● **Textauszug**:
#####
Durch die Öffnung für die Crowd werden wir eine höhere Durchschlagskraft beim Launch von paperc.com im Herbst 2012 erreichen und können zudem die Entwicklung schneller vorantreiben.

Auf welche Neuheiten dürfen sich Nutzer bei der neuen Plattform freuen?
PaperC.com ist html5-basiert und wir schöpfen damit erstmals die gegenwärtigen Möglichkeiten des eReading voll aus. Herzstück sind die Kompatibilität des Readers mit allen mobilen iOS Geräten, in 2013 auch Android und andere, sowie die erstmalig in Deutschland umgesetzte Offline-Synch: Unserem DevDepartment ist es gelungen, die Web-App wie eine native App zu gestalten. Das heißt: Die App bleibt auch ohne Zugang zum Server voll funktional. Bis zu fünf durchschnittlich große eBooks sind dann offline ohne Download abbildbar und schonen so die Bandbreite der Nutzer, während gleichzeitig alle gemachten Notizen und Markierungen in den Online-Status überführt werden.
#####
● **Material**:
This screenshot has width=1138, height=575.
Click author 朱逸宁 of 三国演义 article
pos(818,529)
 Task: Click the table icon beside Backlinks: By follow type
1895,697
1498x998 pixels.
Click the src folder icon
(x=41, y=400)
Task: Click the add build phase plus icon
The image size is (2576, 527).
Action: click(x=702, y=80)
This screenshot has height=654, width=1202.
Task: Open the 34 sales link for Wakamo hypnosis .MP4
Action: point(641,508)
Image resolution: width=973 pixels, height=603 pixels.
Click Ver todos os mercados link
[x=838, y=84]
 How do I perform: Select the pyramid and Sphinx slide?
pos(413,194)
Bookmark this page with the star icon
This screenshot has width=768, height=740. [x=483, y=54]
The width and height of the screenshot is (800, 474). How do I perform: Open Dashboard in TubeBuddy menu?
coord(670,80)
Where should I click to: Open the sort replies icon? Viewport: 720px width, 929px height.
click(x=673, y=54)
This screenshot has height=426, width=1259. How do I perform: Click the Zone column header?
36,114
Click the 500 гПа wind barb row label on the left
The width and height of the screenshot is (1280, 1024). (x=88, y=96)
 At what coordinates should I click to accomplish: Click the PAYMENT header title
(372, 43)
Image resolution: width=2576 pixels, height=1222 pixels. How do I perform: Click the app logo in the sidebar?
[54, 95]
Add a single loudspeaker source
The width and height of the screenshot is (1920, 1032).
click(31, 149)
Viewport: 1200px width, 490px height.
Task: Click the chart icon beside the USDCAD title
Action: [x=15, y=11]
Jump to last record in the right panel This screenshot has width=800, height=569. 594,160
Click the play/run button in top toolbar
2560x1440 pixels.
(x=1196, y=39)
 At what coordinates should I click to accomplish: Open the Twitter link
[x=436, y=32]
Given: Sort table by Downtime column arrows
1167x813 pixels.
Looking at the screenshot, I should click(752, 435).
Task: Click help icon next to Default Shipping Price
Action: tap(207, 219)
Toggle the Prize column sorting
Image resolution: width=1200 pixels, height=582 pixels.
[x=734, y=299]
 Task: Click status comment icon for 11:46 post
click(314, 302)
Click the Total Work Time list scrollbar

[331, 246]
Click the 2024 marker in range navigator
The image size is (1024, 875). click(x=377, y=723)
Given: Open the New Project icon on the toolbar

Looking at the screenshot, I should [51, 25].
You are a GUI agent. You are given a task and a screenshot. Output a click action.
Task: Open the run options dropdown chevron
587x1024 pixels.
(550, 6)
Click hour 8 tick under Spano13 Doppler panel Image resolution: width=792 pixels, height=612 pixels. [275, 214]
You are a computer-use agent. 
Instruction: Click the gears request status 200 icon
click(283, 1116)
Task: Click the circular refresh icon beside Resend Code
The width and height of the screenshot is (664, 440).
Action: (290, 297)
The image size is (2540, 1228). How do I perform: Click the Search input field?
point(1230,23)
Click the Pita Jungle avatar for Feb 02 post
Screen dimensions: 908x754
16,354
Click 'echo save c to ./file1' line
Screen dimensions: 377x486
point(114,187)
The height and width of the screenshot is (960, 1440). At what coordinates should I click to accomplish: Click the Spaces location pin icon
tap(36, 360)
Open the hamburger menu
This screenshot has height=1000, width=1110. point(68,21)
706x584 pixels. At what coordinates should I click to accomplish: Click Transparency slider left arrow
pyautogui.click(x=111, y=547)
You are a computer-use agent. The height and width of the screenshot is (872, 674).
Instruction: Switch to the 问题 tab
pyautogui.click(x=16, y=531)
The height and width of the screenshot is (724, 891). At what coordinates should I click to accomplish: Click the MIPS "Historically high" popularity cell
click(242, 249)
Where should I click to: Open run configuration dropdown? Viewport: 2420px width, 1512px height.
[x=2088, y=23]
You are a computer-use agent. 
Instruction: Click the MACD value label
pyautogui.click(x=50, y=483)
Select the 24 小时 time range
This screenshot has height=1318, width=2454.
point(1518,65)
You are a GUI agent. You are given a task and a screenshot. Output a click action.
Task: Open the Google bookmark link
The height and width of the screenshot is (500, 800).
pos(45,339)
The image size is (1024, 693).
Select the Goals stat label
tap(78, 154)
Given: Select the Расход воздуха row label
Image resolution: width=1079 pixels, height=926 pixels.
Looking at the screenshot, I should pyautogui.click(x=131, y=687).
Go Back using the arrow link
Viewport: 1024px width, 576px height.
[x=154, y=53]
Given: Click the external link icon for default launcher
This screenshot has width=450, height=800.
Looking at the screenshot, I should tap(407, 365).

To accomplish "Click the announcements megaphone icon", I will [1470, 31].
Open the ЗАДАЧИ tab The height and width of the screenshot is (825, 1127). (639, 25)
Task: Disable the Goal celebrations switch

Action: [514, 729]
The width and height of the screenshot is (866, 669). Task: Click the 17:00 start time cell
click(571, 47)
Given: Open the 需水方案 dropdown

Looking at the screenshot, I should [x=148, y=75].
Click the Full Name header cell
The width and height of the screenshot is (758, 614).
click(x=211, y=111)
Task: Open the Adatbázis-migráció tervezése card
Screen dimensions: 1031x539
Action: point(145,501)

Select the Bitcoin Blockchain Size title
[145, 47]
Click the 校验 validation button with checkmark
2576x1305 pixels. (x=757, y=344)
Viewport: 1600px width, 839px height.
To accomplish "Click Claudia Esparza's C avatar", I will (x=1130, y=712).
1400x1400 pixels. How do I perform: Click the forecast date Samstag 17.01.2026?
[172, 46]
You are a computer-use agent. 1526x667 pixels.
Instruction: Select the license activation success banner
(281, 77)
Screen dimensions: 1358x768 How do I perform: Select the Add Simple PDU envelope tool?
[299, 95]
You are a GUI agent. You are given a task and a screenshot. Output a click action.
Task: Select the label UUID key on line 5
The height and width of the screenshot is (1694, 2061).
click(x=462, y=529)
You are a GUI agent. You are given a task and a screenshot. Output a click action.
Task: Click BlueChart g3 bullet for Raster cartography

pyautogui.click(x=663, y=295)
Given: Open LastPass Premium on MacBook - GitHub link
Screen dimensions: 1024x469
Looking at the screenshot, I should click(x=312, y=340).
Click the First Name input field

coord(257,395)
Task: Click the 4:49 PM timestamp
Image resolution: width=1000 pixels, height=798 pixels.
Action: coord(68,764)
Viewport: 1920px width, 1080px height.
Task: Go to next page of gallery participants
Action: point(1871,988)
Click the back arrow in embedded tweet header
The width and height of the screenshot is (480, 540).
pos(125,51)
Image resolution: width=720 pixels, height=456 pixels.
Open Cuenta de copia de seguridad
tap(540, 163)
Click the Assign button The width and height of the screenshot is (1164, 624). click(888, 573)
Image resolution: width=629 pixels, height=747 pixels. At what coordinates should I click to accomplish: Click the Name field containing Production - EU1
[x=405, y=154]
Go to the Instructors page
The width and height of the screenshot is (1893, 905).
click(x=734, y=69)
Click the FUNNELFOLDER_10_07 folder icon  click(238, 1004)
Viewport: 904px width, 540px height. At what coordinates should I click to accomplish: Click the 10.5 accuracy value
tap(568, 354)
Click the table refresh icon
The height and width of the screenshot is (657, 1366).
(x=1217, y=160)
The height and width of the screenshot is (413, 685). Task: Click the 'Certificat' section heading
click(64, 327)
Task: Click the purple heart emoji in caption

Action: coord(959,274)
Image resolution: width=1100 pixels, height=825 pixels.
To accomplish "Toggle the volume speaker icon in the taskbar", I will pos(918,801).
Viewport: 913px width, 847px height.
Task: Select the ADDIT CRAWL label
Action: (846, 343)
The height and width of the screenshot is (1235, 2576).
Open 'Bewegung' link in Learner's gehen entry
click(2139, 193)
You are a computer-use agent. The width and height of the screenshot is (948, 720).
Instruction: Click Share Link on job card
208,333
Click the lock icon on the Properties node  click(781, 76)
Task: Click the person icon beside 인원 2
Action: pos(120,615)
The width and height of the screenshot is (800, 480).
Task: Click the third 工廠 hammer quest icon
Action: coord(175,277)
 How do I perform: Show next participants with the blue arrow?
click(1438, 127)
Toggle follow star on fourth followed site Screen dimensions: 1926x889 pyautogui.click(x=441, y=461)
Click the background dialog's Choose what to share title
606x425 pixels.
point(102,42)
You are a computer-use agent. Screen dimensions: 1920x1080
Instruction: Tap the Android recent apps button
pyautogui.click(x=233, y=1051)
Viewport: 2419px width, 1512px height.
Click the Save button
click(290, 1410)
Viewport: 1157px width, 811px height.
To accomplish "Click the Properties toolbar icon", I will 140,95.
#####
● **Aufgabe A**: Wie viele durchschnittlich große eBooks lassen sich laut dem Textauszug offline ohne Download abbilden?
● **Aufgabe B**: Gib aus dem Textauszug wortgetreu alles von „Durch die Öffnung“ bis hinunter zu „neuen Plattform freuen?“ wieder.

● **Ergebnis A**: Bis zu fünf.

● **Ergebnis B**:
Durch die Öffnung für die Crowd werden wir eine höhere Durchschlagskraft beim Launch von paperc.com im Herbst 2012 erreichen und können zudem die Entwicklung schneller vorantreiben.

Auf welche Neuheiten dürfen sich Nutzer bei der neuen Plattform freuen?